Palavra dada

Pio Lourenço Corrêa, fazendeiro paulista nascido em 1875, era um homem sui generis, capaz de gestos de que não se tem notícia em ninguém a não ser nele mesmo.

Um dia chegou arrasado de uma vistoria rotineira ao São Francisco, fazenda que, havia anos, comprara em Araraquara:

– Uma tristeza! O café está todo brocado! Tivesse eu uma oferta, fosse qual fosse, vendia o São Francisco!

– Eu compro! – disse, no ato, sem pestanejar, o Brandão, amigo fraterno, sobre quem o desabafo fora despejado.

– Está feito!

Acontece que uns dois dias depois, voltando à fazenda, Pio Lourenço constata que não havia broca nenhuma: os cafezais estavam viçosos e perfeitamente saudáveis.

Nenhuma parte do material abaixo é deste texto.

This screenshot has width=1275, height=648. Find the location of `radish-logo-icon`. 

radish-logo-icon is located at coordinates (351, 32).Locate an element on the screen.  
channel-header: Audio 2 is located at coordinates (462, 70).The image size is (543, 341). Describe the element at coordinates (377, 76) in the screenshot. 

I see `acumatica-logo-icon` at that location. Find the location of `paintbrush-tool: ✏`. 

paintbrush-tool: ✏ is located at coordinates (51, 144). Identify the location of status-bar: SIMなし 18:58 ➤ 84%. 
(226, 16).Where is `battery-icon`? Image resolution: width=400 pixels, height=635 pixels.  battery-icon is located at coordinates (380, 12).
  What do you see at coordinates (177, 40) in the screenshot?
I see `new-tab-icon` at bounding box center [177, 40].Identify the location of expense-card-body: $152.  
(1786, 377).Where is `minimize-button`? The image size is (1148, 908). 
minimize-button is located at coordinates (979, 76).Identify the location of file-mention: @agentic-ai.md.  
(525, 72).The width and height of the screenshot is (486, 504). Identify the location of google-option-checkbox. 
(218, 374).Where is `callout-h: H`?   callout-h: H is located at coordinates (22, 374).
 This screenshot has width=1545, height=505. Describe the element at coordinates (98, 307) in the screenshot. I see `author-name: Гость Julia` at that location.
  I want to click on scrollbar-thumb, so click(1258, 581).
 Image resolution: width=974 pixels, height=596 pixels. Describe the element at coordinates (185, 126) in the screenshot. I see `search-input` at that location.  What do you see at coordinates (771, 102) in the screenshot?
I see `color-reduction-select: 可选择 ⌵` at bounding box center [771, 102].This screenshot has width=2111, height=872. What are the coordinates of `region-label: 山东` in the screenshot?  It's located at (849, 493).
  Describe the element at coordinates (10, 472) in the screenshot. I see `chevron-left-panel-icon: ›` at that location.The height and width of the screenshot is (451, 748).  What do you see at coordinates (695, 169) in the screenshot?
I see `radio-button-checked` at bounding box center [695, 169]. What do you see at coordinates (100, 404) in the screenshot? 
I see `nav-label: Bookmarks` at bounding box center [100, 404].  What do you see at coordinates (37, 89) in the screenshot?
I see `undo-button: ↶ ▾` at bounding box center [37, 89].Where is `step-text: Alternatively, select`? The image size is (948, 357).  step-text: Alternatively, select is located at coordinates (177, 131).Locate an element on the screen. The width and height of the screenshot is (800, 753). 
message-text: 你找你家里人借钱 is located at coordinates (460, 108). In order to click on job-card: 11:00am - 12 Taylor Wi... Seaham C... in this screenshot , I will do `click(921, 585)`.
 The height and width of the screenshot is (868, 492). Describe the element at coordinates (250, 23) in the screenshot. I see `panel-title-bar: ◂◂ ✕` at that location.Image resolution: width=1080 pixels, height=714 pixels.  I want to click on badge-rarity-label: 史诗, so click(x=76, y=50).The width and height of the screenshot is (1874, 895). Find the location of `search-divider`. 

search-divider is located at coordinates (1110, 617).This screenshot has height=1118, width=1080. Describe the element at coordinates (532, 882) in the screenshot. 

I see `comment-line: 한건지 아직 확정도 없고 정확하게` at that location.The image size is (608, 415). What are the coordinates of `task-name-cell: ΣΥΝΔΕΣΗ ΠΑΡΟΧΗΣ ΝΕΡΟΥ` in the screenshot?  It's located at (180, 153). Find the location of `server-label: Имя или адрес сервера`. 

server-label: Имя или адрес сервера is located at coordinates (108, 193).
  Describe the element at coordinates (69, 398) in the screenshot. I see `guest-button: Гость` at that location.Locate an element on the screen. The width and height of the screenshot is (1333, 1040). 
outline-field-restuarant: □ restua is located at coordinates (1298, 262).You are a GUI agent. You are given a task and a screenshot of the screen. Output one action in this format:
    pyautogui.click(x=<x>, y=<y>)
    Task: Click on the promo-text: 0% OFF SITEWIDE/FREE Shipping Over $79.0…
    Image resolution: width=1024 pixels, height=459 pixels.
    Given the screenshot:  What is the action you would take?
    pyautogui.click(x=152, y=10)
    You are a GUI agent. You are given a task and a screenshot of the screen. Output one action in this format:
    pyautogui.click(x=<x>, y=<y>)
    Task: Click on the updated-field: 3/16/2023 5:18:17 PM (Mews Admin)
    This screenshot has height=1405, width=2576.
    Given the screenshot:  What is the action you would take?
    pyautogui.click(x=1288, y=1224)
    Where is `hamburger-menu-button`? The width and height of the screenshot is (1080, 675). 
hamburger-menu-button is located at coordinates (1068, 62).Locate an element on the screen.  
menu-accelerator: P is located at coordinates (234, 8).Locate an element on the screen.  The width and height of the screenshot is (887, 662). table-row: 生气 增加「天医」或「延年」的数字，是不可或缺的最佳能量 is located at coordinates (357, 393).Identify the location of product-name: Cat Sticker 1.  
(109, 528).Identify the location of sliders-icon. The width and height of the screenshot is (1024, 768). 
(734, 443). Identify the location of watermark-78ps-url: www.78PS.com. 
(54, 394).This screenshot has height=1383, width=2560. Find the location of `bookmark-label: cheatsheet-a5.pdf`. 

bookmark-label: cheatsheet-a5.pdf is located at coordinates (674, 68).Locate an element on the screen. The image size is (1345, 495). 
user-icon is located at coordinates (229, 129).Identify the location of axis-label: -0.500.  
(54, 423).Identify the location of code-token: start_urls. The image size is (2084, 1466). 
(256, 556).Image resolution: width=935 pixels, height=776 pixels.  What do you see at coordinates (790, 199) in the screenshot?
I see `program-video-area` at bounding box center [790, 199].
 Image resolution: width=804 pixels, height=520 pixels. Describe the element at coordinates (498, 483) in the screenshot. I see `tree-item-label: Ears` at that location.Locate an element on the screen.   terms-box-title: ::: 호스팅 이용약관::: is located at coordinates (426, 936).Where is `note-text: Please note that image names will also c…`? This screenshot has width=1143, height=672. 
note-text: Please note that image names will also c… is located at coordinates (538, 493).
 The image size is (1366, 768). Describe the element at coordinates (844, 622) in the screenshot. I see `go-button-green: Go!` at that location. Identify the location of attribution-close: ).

Então entrou em desespero mas, palavra dada, como recuar? 

Procurou – ainda para um desabafo mas, agora, por razões diferentes – um casal próximo, parentes a quem era muito ligado e relatou o caso, terminando:

– Vendo o São Francisco e meto um tiro na cabeça! – e metia mesmo, sendo quem era.

A senhora, sagaz e opinativa, pôs a mão na cabeça e entrou de rijo no caso:

– Mas seu Pio, por tudo o que é mais sagrado, não leve isso adiante! Converse com o Brandão, desfaça o negócio! 

– Dei minha palavra!

– Pois compre ela de volta!

O Brandão era português, alto, vistoso, um farmacêutico que havia surgido em Araraquara numa determinada altura e, como acontecia com frequência com os moços vindos de fora, trouxera com ele hábitos mais civilizados, atraindo uma herdeira local, sobrinha de Pio Lourenço. Casou com ela e, junto, vieram as terras e o dinheiro que o Brandão nunca tivera mas passou a ter e a administrar. 

Seguindo o conselho da amiga e parenta próxima, Pio Lourenço procurou então o tal sujeito para desfazer o negócio, pedindo que pusesse preço na palavra empenhada. E o Brandão pôs: exorbitante. Não contente, acrescentou um belo cavalo árabe, do qual Pio gostava muito, e mais um carro esporte para o filho mais velho.

O fazendeiro bateu tudo no ato, reintegrou o São Francisco ao conjunto dos bens, afastou-se para sempre do Brandão e deu um Hupmobile aberto de presente para a parenta, como prova de reconhecimento pela interferência dela, barrando, a tempo, o andamento de uma transação sem pé nem cabeça. Dessas que, de hábito, ocorrem apenas a excêntricos em último grau, caso de Pio Lourenço Corrêa.